Dynamic Branch Involvement
In addition to primary branch pathology that occurs as a complication of aortic dissection, another mechanism, dynamic branch vessel involvement, may be responsible for organ ischemia. Dynamic branch involvement is a phenomenon associated with obstruction to branch vessel flow by an aortic septum that has prolapsed over the branch ostia like a curtain. In contrast to static involvement, where the aortic flap extends directly into a branch, dynamic obstruction occurs as an aortic process exclusively without an associated branch lesion. Propagation of the aortic flap may create a circumferential cleavage of the aortic wall surrounding the branch ostium (Fig. 36-6). Factors associated with this event include the flap trajectory, the resultant orientation of the septal plane proximal to the branch, and the inclusion of the ostium by the cleaved flap as it extends past. In this situation, the dissection septum surrounds the branch ostium as it tears distally. The cleavage plane extends 1 to 2 mm into the branch, and then circumferentially reenters, creating a cylindrical tear, coring out a short segment of the intimal/medial lining of the most proximal aspect of the branch. The septum retracts into the aortic lumen with a fenestration corresponding to the branch orifice.
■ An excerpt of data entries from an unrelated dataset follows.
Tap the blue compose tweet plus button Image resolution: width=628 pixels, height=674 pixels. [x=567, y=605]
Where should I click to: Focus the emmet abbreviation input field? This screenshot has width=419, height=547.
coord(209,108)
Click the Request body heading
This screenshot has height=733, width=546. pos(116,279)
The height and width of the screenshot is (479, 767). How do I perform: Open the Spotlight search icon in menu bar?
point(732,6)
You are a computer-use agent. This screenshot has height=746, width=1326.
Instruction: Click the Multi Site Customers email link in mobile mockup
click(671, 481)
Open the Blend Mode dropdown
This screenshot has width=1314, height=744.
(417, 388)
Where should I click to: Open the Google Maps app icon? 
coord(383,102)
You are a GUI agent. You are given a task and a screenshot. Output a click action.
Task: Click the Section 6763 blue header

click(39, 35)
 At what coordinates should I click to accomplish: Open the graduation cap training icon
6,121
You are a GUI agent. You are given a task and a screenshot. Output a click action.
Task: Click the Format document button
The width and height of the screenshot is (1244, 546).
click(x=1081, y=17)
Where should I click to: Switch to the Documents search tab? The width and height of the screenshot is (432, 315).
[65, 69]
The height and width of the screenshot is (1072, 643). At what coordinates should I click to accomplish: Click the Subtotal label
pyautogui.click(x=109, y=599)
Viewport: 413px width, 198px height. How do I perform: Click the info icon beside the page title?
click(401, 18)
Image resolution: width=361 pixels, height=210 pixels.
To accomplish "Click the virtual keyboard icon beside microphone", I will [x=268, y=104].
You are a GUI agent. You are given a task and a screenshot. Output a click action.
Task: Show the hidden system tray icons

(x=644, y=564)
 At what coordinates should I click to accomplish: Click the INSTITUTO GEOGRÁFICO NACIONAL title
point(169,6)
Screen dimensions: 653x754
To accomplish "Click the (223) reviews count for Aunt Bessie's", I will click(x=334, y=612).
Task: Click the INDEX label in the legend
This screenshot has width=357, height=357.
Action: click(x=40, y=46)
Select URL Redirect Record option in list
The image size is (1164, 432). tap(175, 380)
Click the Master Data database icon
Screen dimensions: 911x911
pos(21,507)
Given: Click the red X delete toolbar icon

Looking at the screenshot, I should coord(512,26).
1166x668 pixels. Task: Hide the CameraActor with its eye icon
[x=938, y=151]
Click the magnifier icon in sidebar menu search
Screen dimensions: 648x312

This gives the flap a stencil-like appearance when viewed en face, with the number of holes related to the number of branch vessels involved by this phenomenon. When imaged in an axial plane, the affected artery appears to originate exclusively from the aortic false lumen. Closer inspection usually allows identification of a tear in the flap at the level or adjacent to the level of the branch. The flap often displays small projections angled from the edge of the tear, giving its outline on axial imaging an appearance similar to the contour of a metal rivet, the short-legged extensions corresponding to the amputated proximal lining of the branch.